▶ What the task requires
What is needed is an exact copy of every line from the one with "Instruction: Play the paused video" to the end of the entries below, without the pictures.

Dataset entries:
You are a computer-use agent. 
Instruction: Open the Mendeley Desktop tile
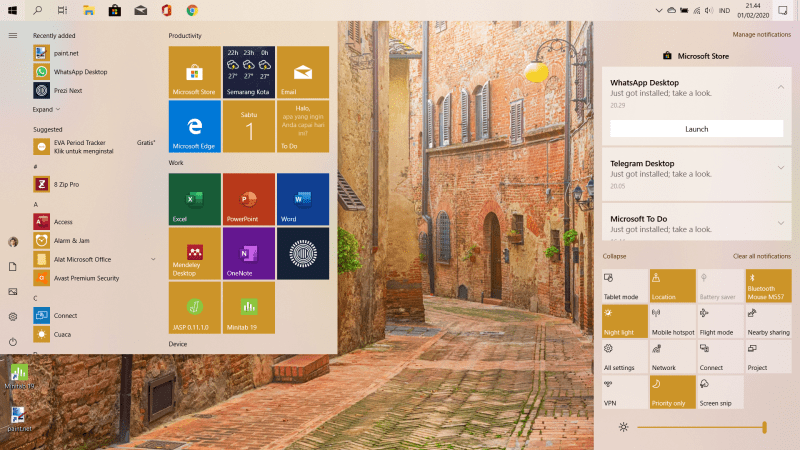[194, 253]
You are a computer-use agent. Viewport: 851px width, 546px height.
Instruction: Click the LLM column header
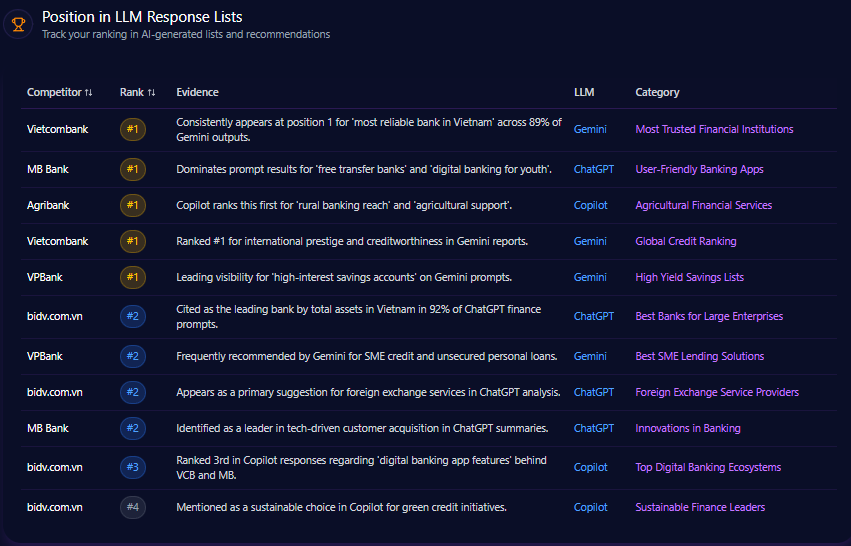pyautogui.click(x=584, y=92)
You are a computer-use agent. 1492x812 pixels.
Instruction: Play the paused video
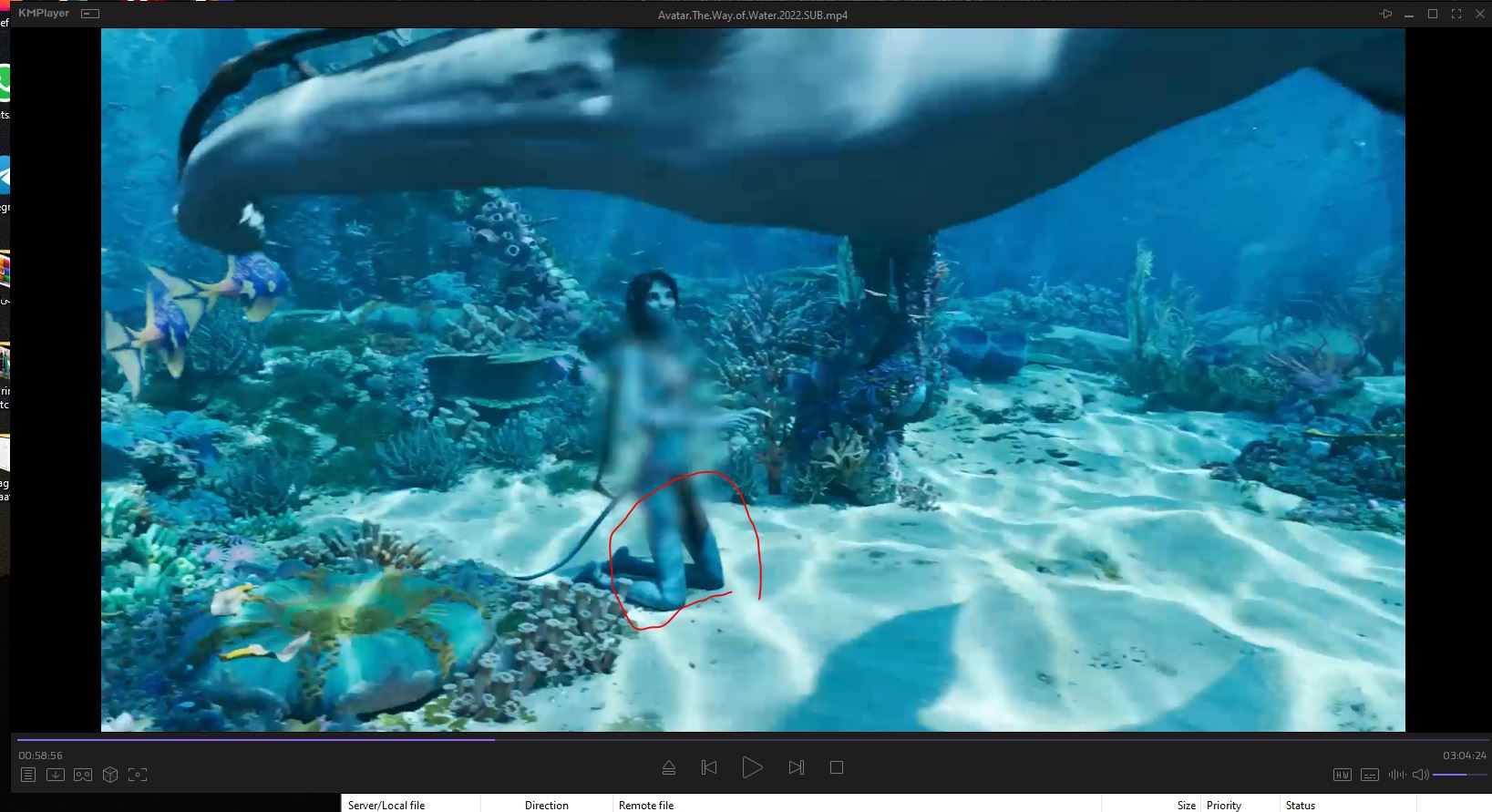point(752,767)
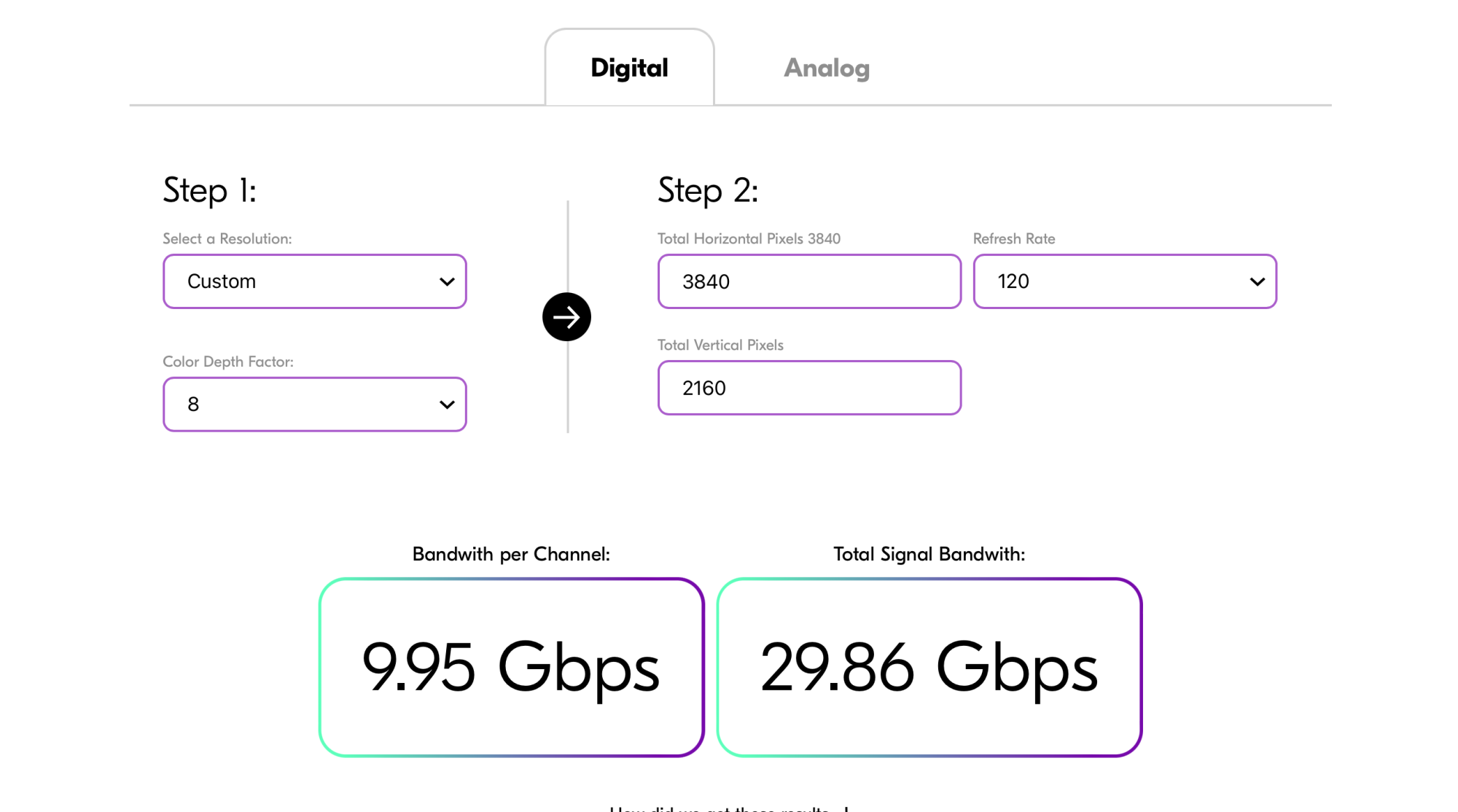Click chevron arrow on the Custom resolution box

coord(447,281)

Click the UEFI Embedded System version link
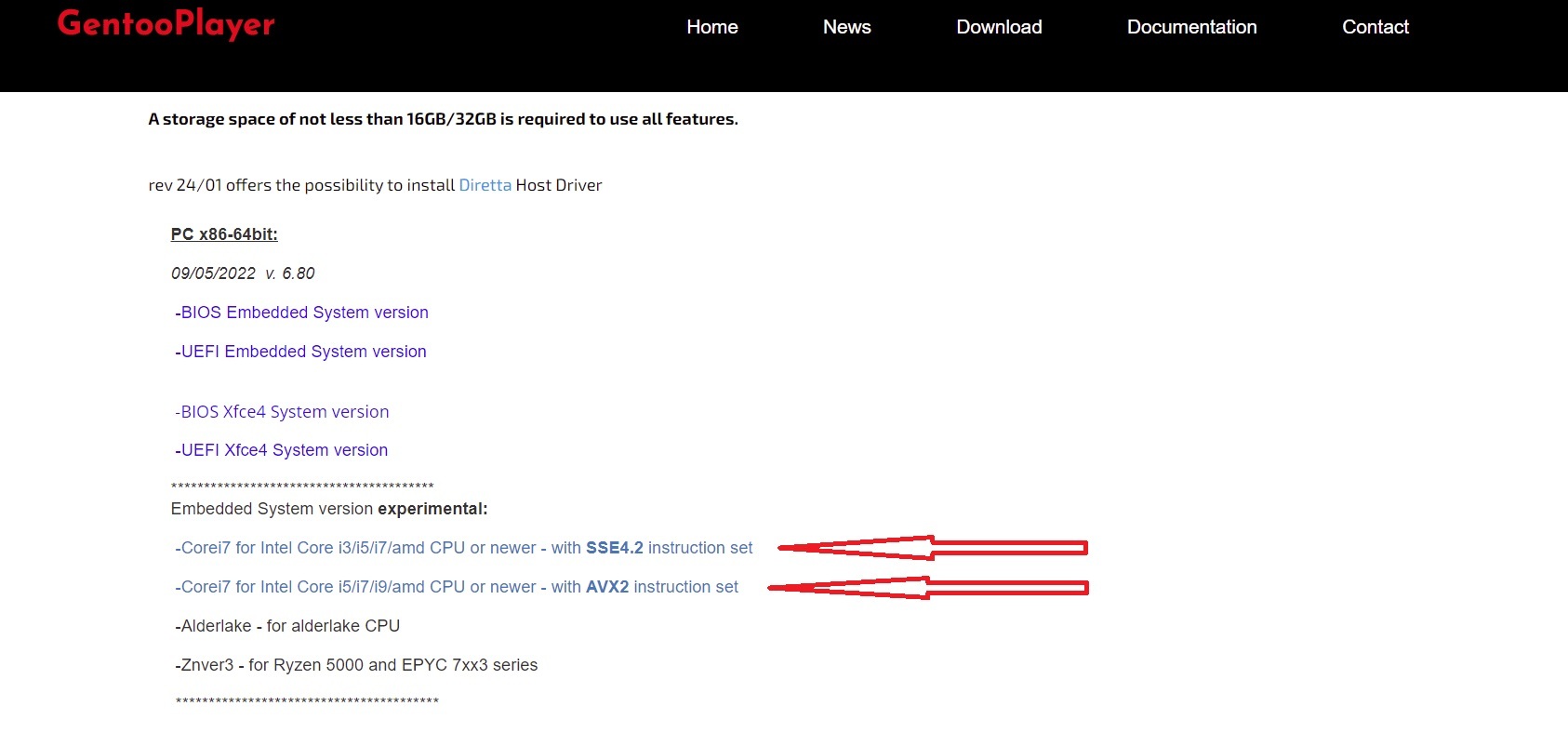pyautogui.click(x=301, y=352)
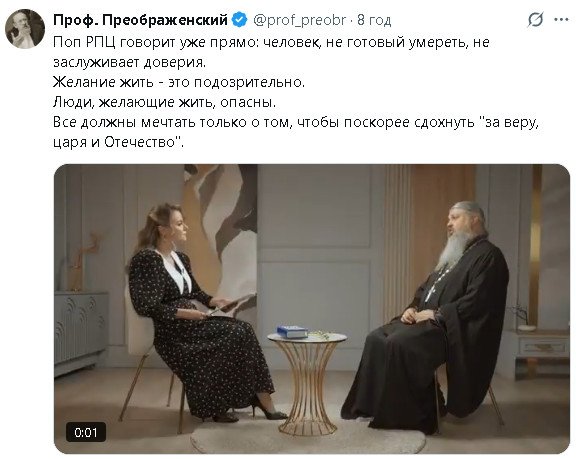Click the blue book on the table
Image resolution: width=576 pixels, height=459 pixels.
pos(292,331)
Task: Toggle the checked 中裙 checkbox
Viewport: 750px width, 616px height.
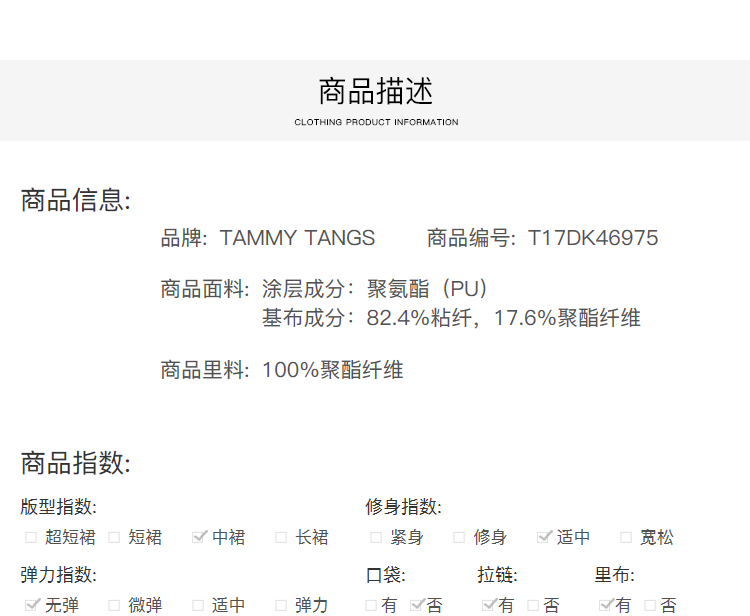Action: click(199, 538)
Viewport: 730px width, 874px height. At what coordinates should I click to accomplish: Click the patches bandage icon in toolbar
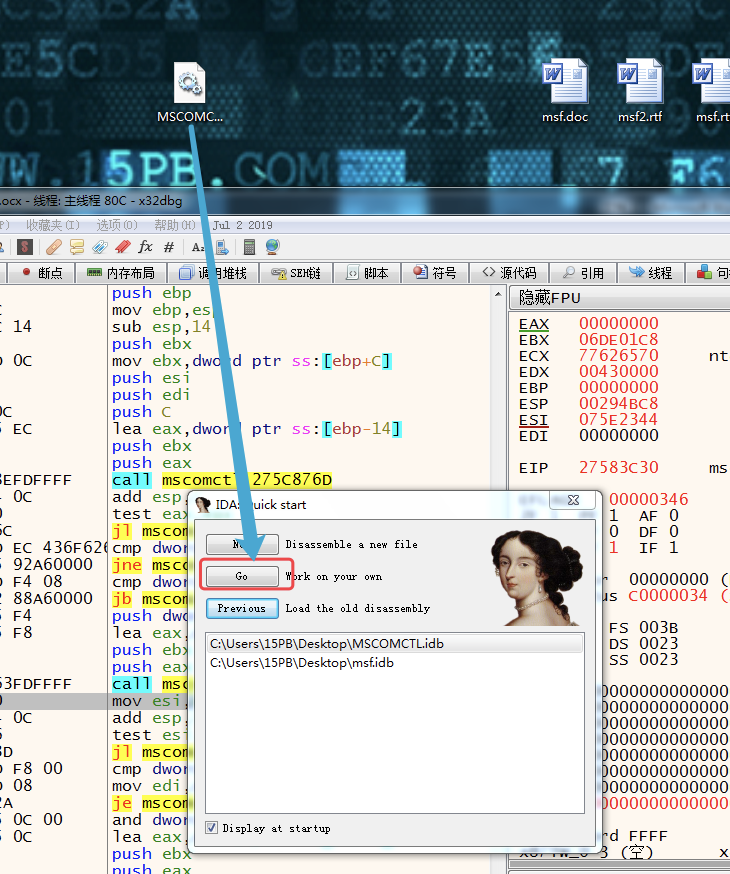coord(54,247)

▶ Written answer
Instruction: Play the paused video
point(752,767)
Click chevron arrow on the Custom resolution box

coord(447,281)

Click the UEFI Embedded System version link
pyautogui.click(x=301, y=352)
Click the blue book on the table
Image resolution: width=576 pixels, height=459 pixels.
pos(292,331)
Task: Toggle the checked 中裙 checkbox
Viewport: 750px width, 616px height.
Action: click(199, 538)
Viewport: 730px width, 874px height. At what coordinates should I click to accomplish: Click the patches bandage icon in toolbar
coord(54,247)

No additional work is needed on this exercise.